Dignitaries gather in Kurd city for Iraq ex-president’s funeral

Iraqi Kurdish leaders were joined by representatives of the Baghdad government Friday for the funeral of Iraqi ex-president Jalal Talabani, a veteran of the struggle for Kurdish self-rule, an AFP journalist reported.
Talabani died in Germany on Tuesday aged 83, barely a week after an Iraqi Kurdish vote for independence sparked a crisis in the autonomous Kurdish region’s relations with Baghdad.
His body was flown home from Germany to the Iraqi Kurdish city of Sulaimaniyah, his longtime fiefdom, where a red carpet and a guard of honor awaited on the tarmac.

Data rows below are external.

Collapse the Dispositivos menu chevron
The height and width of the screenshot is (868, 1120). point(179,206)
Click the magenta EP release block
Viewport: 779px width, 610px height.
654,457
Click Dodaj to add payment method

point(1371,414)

During a decades-long political career, Talabani was a key figure in Iraqi Kurdish politics before becoming Iraq’s first federal president of Kurdish origin from 2005 to 2014.
As Talabani’s widow Hero and sons stepped off the plane, Iraqi Kurdish president Massoud Barzani, a longtime rival, and prime minister Nechirvan Barzani awaited the coffin.

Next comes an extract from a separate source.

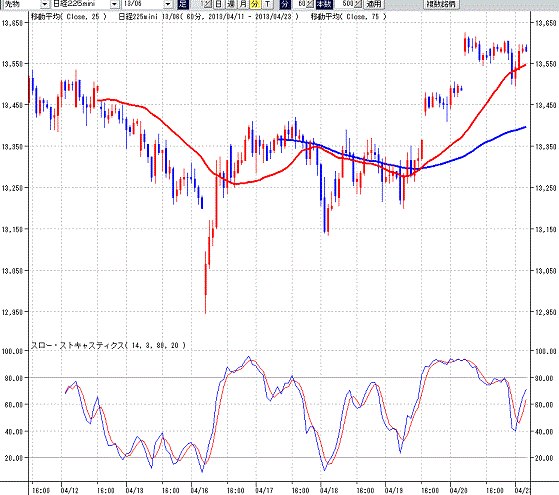Click the edit icon beside the 500 bars field
The image size is (559, 495).
point(358,4)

Iraqi President Fuad Massum, also a Kurd, Interior Minister Qassem Al-Araji, a Shiite, and parliament speaker Salim Al-Juburi, a Sunni Arab, represented the Baghdad government.
They were joined by Iranian Foreign Minister Mohammad Javad Zarif, as well as Kurdish representatives from Iran, Syria and Turkey.
The dignitaries placed wreathes on Talabani’s coffin, which was draped in the red, white, green and yellow colors of the Kurdish flag, as the Iraqi national anthem and then the Kurdish anthem was played.
The coffin was then taken to the city’s grand mosque.
In Sulaimaniyah, Talabani was known affectionately as Mam (Uncle) Jalal.
Earlier this week, Barzani said he had lost “a friend and a brother” and announced a week of mourning during which Kurdish flags would be flown at half-mast.
Prime Minister Haider Al-Abadi, a fierce opponent of last week’s referendum, hailed Talabani for his role in “building a federal Iraq.”
Talabani “described Iraq as a bouquet made up of several flowers,” he said, referring to the country’s different communities.
Talabani’s death, following a decades-old struggle for Kurdish statehood, came after Iraq’s Kurds voted 92.7 percent in favor of independence in the September 25 referendum.
The vote was rejected as illegal by the federal government in Baghdad as well as by Iraq’s neighbors.
Baghdad retaliated last week by banning all international flights in and out of the Kurdish autonomous region except for humanitarian cases.